Title: Rags and Bones

Author: Frank Grace

List price: £20.00

ISBN: 0 906290 85 6

Contents: In late-Victorian Ipswich, over 8,000 people lived in the slums of the St Clement’s district, the town’s largest area of working-class housing. Known locally as ‘The Potteries’ or ‘The Rope Walk’ area it was overlooked on one side by the Borough gaol, and on the other by the huge foundry buildings of Ransome’s Orwell Works and the wharves and warehouses on the dockside. Through the lives and experiences of the inhabitants, Frank Grace explores in depth the world of the poor including the tragedy of Joe and Polly, the trials of the migrant Youngman family, the Mulletts, the notorious drunkard Mary Jane Beedel, ruffians like Walter Pike and petty criminals like Harriett King. The themes which at that time dominated ‘The Condition of England Question’ – poverty, crime, migration, family and neighbourhood, work, housing and public health – are discussed, and, using the memories of  inhabitants between the two world wars, later chapters examine the close of an era when late 1930’s slum clearance brought the hundred-year history of the area to an end.

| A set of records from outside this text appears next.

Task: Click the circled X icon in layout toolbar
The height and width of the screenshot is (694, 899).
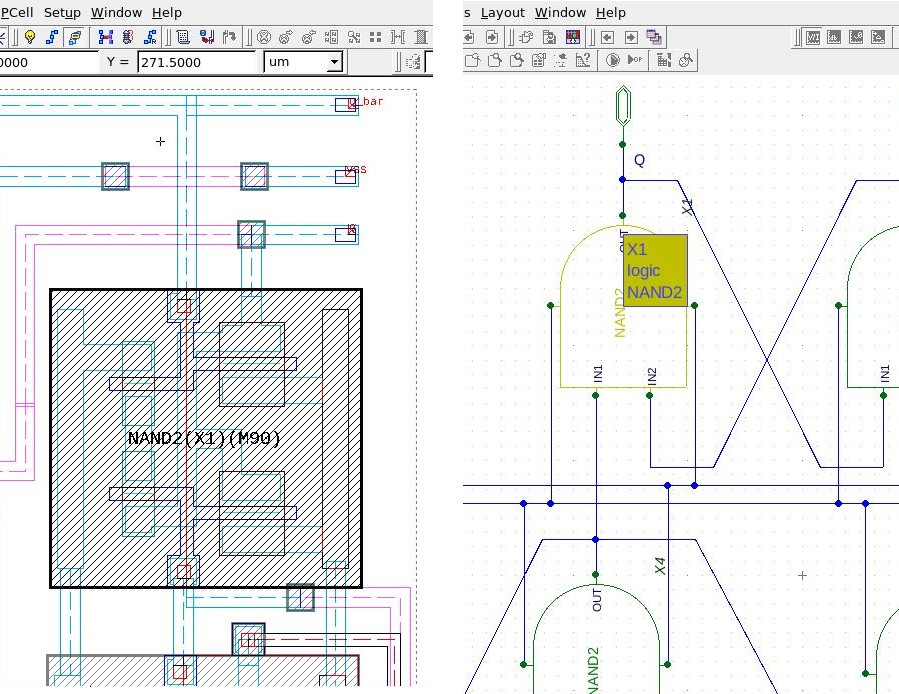Action: (264, 38)
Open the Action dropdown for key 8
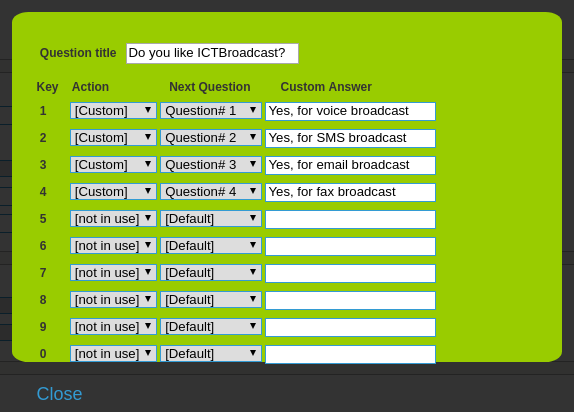 pos(113,300)
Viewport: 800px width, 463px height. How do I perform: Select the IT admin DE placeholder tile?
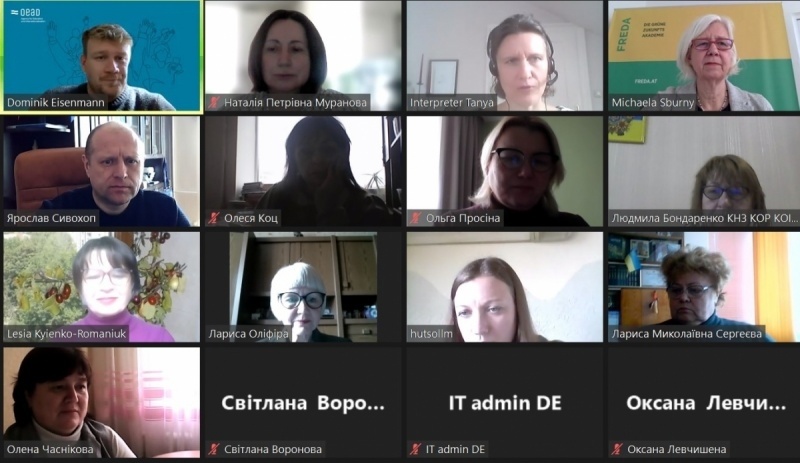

Author: Frank Grace is one of Suffolk’s well-known historians. He studied History and English at Nottingham University, where he was awarded his Master’s degree, after which he lectured at Suffolk College, was a part-time tutor at The Open University for thirty years and a local history tutor for the universities of Cambridge, Essex and East Anglia. He has published many articles on aspects of local history, particularly on the seventeenth- and nineteenth-century history of Ipswich. In 1992 he published The Late Victorian Town, a study guide for students, and was a contributor to A Historical Atlas of Suffolk (1988), East Anglian Studies (O.U. 1984) and the new Oxford Dictionary of National Biography. For twenty years he was editor of Suffolk Review, the journal of the Suffolk Local History Council. Having written on the government of Ipswich from the sixteenth to the nineteenth century and on Puritan influence there in the seventeenth century, retirement offered the opportunity to write this in-depth social history of a working-class community in the town.